* begin The records *

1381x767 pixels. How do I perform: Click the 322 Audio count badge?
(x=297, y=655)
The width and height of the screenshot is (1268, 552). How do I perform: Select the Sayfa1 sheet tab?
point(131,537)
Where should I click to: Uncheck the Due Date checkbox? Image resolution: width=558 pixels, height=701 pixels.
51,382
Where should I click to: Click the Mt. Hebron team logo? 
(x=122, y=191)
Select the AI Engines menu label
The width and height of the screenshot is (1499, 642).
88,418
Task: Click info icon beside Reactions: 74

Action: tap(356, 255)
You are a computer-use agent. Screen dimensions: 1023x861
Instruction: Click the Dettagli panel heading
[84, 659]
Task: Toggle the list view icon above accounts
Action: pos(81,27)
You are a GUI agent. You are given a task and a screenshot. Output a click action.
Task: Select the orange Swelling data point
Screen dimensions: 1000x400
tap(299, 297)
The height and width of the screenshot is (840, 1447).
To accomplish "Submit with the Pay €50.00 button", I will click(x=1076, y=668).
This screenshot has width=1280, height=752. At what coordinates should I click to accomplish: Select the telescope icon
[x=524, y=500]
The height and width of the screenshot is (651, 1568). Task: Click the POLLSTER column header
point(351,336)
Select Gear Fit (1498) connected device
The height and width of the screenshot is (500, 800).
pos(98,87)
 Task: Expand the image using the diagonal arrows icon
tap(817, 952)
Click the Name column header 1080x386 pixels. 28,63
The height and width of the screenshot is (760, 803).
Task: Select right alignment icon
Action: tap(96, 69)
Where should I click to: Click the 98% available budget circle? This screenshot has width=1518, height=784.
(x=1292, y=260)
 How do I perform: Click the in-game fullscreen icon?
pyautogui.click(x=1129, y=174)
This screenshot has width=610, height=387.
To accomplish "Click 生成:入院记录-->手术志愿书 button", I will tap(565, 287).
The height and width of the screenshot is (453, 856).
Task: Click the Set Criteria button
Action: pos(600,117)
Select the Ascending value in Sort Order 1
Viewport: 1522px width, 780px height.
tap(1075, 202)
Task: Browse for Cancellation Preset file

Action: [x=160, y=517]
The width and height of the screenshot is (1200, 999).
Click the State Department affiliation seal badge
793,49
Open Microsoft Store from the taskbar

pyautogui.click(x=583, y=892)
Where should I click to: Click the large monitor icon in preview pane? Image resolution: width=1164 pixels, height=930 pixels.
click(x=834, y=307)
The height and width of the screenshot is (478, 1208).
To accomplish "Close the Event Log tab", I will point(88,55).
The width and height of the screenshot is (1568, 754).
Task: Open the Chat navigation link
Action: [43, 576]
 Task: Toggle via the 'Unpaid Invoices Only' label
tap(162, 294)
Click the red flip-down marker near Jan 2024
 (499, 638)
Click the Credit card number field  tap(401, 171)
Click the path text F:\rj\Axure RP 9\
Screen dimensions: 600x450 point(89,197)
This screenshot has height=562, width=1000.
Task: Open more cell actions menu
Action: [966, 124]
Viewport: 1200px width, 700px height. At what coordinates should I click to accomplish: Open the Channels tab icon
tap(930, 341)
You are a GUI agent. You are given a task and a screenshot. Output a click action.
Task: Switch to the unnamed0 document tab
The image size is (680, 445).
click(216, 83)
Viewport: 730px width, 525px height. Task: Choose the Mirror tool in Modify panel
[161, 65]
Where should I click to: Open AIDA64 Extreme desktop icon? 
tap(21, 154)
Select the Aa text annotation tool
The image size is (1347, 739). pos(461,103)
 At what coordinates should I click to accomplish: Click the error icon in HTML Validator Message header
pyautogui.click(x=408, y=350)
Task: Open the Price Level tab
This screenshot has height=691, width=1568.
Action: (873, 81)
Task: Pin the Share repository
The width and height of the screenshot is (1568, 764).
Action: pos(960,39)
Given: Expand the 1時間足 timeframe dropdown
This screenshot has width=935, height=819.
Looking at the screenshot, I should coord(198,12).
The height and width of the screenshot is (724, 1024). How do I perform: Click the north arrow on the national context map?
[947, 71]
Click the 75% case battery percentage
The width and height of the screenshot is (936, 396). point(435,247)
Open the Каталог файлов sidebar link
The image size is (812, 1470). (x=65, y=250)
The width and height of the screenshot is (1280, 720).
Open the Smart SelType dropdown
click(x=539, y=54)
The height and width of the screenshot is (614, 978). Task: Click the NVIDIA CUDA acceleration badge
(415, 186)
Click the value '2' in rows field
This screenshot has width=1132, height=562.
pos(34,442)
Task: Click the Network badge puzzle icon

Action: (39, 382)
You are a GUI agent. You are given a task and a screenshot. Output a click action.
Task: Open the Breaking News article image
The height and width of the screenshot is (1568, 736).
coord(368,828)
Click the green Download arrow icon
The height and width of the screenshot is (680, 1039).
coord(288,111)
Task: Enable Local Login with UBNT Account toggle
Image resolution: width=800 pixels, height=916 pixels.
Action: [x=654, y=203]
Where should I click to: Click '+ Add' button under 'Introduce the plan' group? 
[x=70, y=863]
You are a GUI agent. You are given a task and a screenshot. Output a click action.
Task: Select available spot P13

* end The records *

Your objective:
Update the entries above by replacing "GUI agent" with "interface agent" wherever it appears. Leave everything else unchanged.

Written answer:
1381x767 pixels. How do I perform: Click the 322 Audio count badge?
(x=297, y=655)
The width and height of the screenshot is (1268, 552). How do I perform: Select the Sayfa1 sheet tab?
point(131,537)
Where should I click to: Uncheck the Due Date checkbox? Image resolution: width=558 pixels, height=701 pixels.
51,382
Where should I click to: Click the Mt. Hebron team logo? 
(x=122, y=191)
Select the AI Engines menu label
The width and height of the screenshot is (1499, 642).
88,418
Task: Click info icon beside Reactions: 74

Action: tap(356, 255)
You are a computer-use agent. Screen dimensions: 1023x861
Instruction: Click the Dettagli panel heading
[84, 659]
Task: Toggle the list view icon above accounts
Action: pos(81,27)
You are a interface agent. You are given a task and a screenshot. Output a click action.
Task: Select the orange Swelling data point
Screen dimensions: 1000x400
tap(299, 297)
The height and width of the screenshot is (840, 1447).
To accomplish "Submit with the Pay €50.00 button", I will click(x=1076, y=668).
This screenshot has width=1280, height=752. At what coordinates should I click to accomplish: Select the telescope icon
[x=524, y=500]
The height and width of the screenshot is (651, 1568). Task: Click the POLLSTER column header
point(351,336)
Select Gear Fit (1498) connected device
The height and width of the screenshot is (500, 800).
pos(98,87)
 Task: Expand the image using the diagonal arrows icon
tap(817, 952)
Click the Name column header 1080x386 pixels. 28,63
The height and width of the screenshot is (760, 803).
Task: Select right alignment icon
Action: tap(96, 69)
Where should I click to: Click the 98% available budget circle? This screenshot has width=1518, height=784.
(x=1292, y=260)
 How do I perform: Click the in-game fullscreen icon?
pyautogui.click(x=1129, y=174)
This screenshot has width=610, height=387.
To accomplish "Click 生成:入院记录-->手术志愿书 button", I will tap(565, 287).
The height and width of the screenshot is (453, 856).
Task: Click the Set Criteria button
Action: pos(600,117)
Select the Ascending value in Sort Order 1
Viewport: 1522px width, 780px height.
tap(1075, 202)
Task: Browse for Cancellation Preset file

Action: [x=160, y=517]
The width and height of the screenshot is (1200, 999).
Click the State Department affiliation seal badge
793,49
Open Microsoft Store from the taskbar

pyautogui.click(x=583, y=892)
Where should I click to: Click the large monitor icon in preview pane? Image resolution: width=1164 pixels, height=930 pixels.
click(x=834, y=307)
The height and width of the screenshot is (478, 1208).
To accomplish "Close the Event Log tab", I will point(88,55).
The width and height of the screenshot is (1568, 754).
Task: Open the Chat navigation link
Action: [43, 576]
 Task: Toggle via the 'Unpaid Invoices Only' label
tap(162, 294)
Click the red flip-down marker near Jan 2024
 (499, 638)
Click the Credit card number field  tap(401, 171)
Click the path text F:\rj\Axure RP 9\
Screen dimensions: 600x450 point(89,197)
This screenshot has height=562, width=1000.
Task: Open more cell actions menu
Action: [966, 124]
Viewport: 1200px width, 700px height. At what coordinates should I click to accomplish: Open the Channels tab icon
tap(930, 341)
You are a interface agent. You are given a task and a screenshot. Output a click action.
Task: Switch to the unnamed0 document tab
The image size is (680, 445).
click(216, 83)
Viewport: 730px width, 525px height. Task: Choose the Mirror tool in Modify panel
[161, 65]
Where should I click to: Open AIDA64 Extreme desktop icon? 
tap(21, 154)
Select the Aa text annotation tool
The image size is (1347, 739). pos(461,103)
 At what coordinates should I click to accomplish: Click the error icon in HTML Validator Message header
pyautogui.click(x=408, y=350)
Task: Open the Price Level tab
This screenshot has height=691, width=1568.
Action: (873, 81)
Task: Pin the Share repository
The width and height of the screenshot is (1568, 764).
Action: pos(960,39)
Given: Expand the 1時間足 timeframe dropdown
This screenshot has width=935, height=819.
Looking at the screenshot, I should coord(198,12).
The height and width of the screenshot is (724, 1024). How do I perform: Click the north arrow on the national context map?
[947, 71]
Click the 75% case battery percentage
The width and height of the screenshot is (936, 396). point(435,247)
Open the Каталог файлов sidebar link
The image size is (812, 1470). (x=65, y=250)
The width and height of the screenshot is (1280, 720).
Open the Smart SelType dropdown
click(x=539, y=54)
The height and width of the screenshot is (614, 978). Task: Click the NVIDIA CUDA acceleration badge
(415, 186)
Click the value '2' in rows field
This screenshot has width=1132, height=562.
pos(34,442)
Task: Click the Network badge puzzle icon

Action: (39, 382)
You are a interface agent. You are given a task and a screenshot. Output a click action.
Task: Open the Breaking News article image
The height and width of the screenshot is (1568, 736).
coord(368,828)
Click the green Download arrow icon
The height and width of the screenshot is (680, 1039).
coord(288,111)
Task: Enable Local Login with UBNT Account toggle
Image resolution: width=800 pixels, height=916 pixels.
Action: [x=654, y=203]
Where should I click to: Click '+ Add' button under 'Introduce the plan' group? 
[x=70, y=863]
You are a interface agent. You are given a task and a screenshot. Output a click action.
Task: Select available spot P13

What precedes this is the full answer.